We both were sitting alone in front of a 'crowd ridden' space of a mall until he came in a flash, flattened his palm in front of me and with his 'hard to figure out' expressions said nothing. His malnourished body was telling what he was in need of, few pennies that couldn't vaporize his hunger but at least can leave enough in him to beg for few more and this time to feed his parents as well.
"Go away." I said in a 'not pleasant to hear' tone.
It wasn't new for him. He might had been left his pride and honor the day he saw the lights of this world.
He remained motionless, his little hands were intact but it did negligible effect over me.
"What do you want? Go yar please!" I warned after getting irritated by his breathless way of looking at us. Finally, he moved without uttering a word.
"Hey Listen" she summoned him and took a 50 rupee note from her purse and gave him. That little boy grinned like a merchant who just found gold in his bathtub.
"Now this is wrong. You are not supposed to give him that, it's like supporting child labor." I yelled.
"Oh! Philosophy?" she laughed.
"Ah! not philosophy.
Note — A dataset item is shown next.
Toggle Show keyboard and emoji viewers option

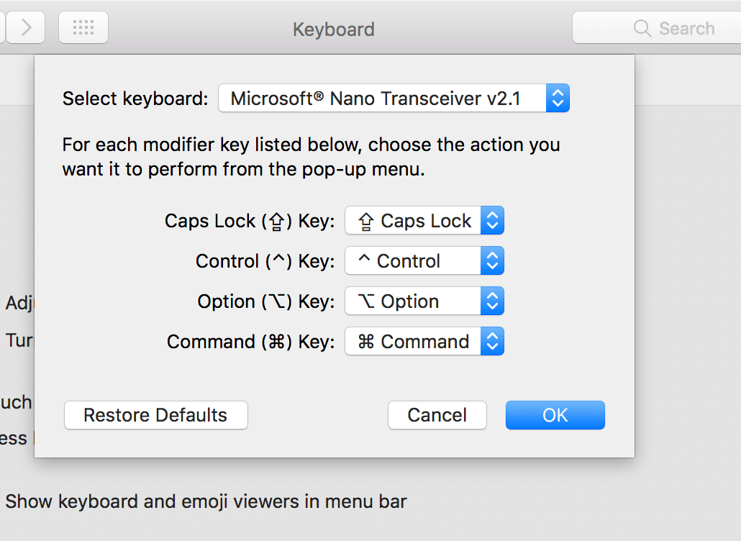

I was telling you that it is wrong honey."
"WRONG???? Ramming red lights is right. Hmm? Passing comments over girls which your friends do proudly, is cool. Right? You know, we complains too much. This is wrong, this shouldn't be done blah blah....Common, we simply do what we want, no matter what we are supposed to. These are Indian traits with which a child here born with"
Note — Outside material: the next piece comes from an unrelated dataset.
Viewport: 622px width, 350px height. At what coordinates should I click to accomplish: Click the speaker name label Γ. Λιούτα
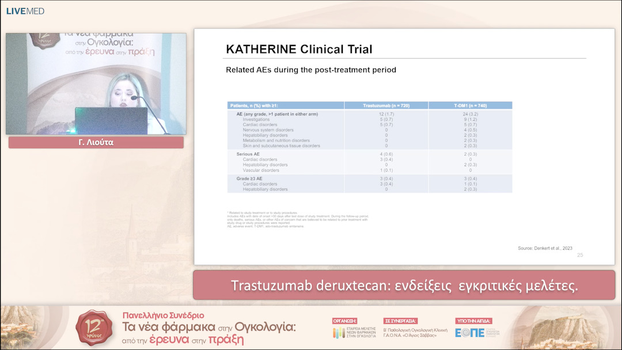click(97, 141)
"I had heard people accusing government over filthy Indian roads , blaming mindless people, while having their gutkha from sachet, throwing wrapper anywhere they want and then taking a blind spit shot at spittoon which never embeds in the target." she went on and on and I was listening like a 3 year old child. I fell short of words.
She continued and this time her voice was much softer, "Look at that kid. His family must have been begging for years, his future generation would beg as well. He will spend his whole life wiping glass windows, and flattening his palm to beg from so called intellectuals like you. Believe me, the day you turn the fate of those poor kids, i would stop showering my gratitude to them till then don't expect me to change."
(I don't know whether she was right or wrong.)
That boy was now getting the attention of his fellows who were busy hovering over that 50 rs. note. This pumped his chest and he was looking at us smiling. Who knows if it was his way to thank.